*** Opening of PROVIDED RECORDS ***
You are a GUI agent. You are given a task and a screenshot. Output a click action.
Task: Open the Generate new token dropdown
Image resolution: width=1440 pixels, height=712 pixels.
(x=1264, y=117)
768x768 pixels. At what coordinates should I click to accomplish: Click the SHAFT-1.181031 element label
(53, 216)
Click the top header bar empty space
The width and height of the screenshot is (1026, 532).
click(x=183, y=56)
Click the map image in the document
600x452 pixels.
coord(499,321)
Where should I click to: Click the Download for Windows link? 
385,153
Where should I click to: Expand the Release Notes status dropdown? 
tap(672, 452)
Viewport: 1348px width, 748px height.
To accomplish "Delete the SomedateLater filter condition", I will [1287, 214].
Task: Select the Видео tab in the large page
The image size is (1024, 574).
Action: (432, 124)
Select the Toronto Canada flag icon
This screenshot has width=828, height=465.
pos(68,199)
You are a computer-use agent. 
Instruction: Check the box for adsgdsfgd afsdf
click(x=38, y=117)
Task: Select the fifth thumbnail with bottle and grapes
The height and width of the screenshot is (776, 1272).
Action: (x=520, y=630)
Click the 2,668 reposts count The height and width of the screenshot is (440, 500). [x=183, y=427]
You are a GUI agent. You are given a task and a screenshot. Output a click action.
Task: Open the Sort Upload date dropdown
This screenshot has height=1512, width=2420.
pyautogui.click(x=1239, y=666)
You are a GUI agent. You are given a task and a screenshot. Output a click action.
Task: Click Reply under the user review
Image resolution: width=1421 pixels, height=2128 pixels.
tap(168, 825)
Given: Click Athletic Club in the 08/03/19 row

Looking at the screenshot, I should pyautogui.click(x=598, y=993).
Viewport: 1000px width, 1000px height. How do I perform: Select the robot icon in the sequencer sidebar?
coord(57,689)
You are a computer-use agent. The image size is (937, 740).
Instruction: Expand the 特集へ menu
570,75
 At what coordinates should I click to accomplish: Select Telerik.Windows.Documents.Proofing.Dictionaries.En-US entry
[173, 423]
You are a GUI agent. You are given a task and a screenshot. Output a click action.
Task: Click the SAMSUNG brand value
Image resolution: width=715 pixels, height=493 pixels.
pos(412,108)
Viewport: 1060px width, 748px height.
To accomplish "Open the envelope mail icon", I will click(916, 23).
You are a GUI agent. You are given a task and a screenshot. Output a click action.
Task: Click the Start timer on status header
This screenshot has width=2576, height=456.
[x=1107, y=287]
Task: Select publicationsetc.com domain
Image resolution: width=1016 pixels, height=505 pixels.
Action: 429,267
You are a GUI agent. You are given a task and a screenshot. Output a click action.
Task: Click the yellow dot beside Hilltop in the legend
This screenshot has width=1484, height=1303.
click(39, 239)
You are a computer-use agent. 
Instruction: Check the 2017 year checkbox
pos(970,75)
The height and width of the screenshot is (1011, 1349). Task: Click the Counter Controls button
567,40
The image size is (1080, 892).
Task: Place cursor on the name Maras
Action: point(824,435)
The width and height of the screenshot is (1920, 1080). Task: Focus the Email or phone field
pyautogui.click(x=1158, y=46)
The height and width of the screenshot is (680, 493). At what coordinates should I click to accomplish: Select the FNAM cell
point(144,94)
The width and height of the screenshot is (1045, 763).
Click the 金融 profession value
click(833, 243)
*** Close of PROVIDED RECORDS ***
Write out every entry again exactly, please, with nothing missing.

FINISHED EXERCISE:
You are a GUI agent. You are given a task and a screenshot. Output a click action.
Task: Open the Generate new token dropdown
Image resolution: width=1440 pixels, height=712 pixels.
(x=1264, y=117)
768x768 pixels. At what coordinates should I click to accomplish: Click the SHAFT-1.181031 element label
(53, 216)
Click the top header bar empty space
The width and height of the screenshot is (1026, 532).
click(x=183, y=56)
Click the map image in the document
600x452 pixels.
coord(499,321)
Where should I click to: Click the Download for Windows link? 
385,153
Where should I click to: Expand the Release Notes status dropdown? 
tap(672, 452)
Viewport: 1348px width, 748px height.
To accomplish "Delete the SomedateLater filter condition", I will [1287, 214].
Task: Select the Видео tab in the large page
The image size is (1024, 574).
Action: (432, 124)
Select the Toronto Canada flag icon
This screenshot has width=828, height=465.
pos(68,199)
You are a computer-use agent. 
Instruction: Check the box for adsgdsfgd afsdf
click(x=38, y=117)
Task: Select the fifth thumbnail with bottle and grapes
The height and width of the screenshot is (776, 1272).
Action: (x=520, y=630)
Click the 2,668 reposts count The height and width of the screenshot is (440, 500). [x=183, y=427]
You are a GUI agent. You are given a task and a screenshot. Output a click action.
Task: Open the Sort Upload date dropdown
This screenshot has height=1512, width=2420.
pyautogui.click(x=1239, y=666)
You are a GUI agent. You are given a task and a screenshot. Output a click action.
Task: Click Reply under the user review
Image resolution: width=1421 pixels, height=2128 pixels.
tap(168, 825)
Given: Click Athletic Club in the 08/03/19 row

Looking at the screenshot, I should pyautogui.click(x=598, y=993).
Viewport: 1000px width, 1000px height. How do I perform: Select the robot icon in the sequencer sidebar?
coord(57,689)
You are a computer-use agent. The image size is (937, 740).
Instruction: Expand the 特集へ menu
570,75
 At what coordinates should I click to accomplish: Select Telerik.Windows.Documents.Proofing.Dictionaries.En-US entry
[173, 423]
You are a GUI agent. You are given a task and a screenshot. Output a click action.
Task: Click the SAMSUNG brand value
Image resolution: width=715 pixels, height=493 pixels.
pos(412,108)
Viewport: 1060px width, 748px height.
To accomplish "Open the envelope mail icon", I will click(916, 23).
You are a GUI agent. You are given a task and a screenshot. Output a click action.
Task: Click the Start timer on status header
This screenshot has width=2576, height=456.
[x=1107, y=287]
Task: Select publicationsetc.com domain
Image resolution: width=1016 pixels, height=505 pixels.
Action: 429,267
You are a GUI agent. You are given a task and a screenshot. Output a click action.
Task: Click the yellow dot beside Hilltop in the legend
This screenshot has width=1484, height=1303.
click(39, 239)
You are a computer-use agent. 
Instruction: Check the 2017 year checkbox
pos(970,75)
The height and width of the screenshot is (1011, 1349). Task: Click the Counter Controls button
567,40
The image size is (1080, 892).
Task: Place cursor on the name Maras
Action: point(824,435)
The width and height of the screenshot is (1920, 1080). Task: Focus the Email or phone field
pyautogui.click(x=1158, y=46)
The height and width of the screenshot is (680, 493). At what coordinates should I click to accomplish: Select the FNAM cell
point(144,94)
The width and height of the screenshot is (1045, 763).
Click the 金融 profession value
click(833, 243)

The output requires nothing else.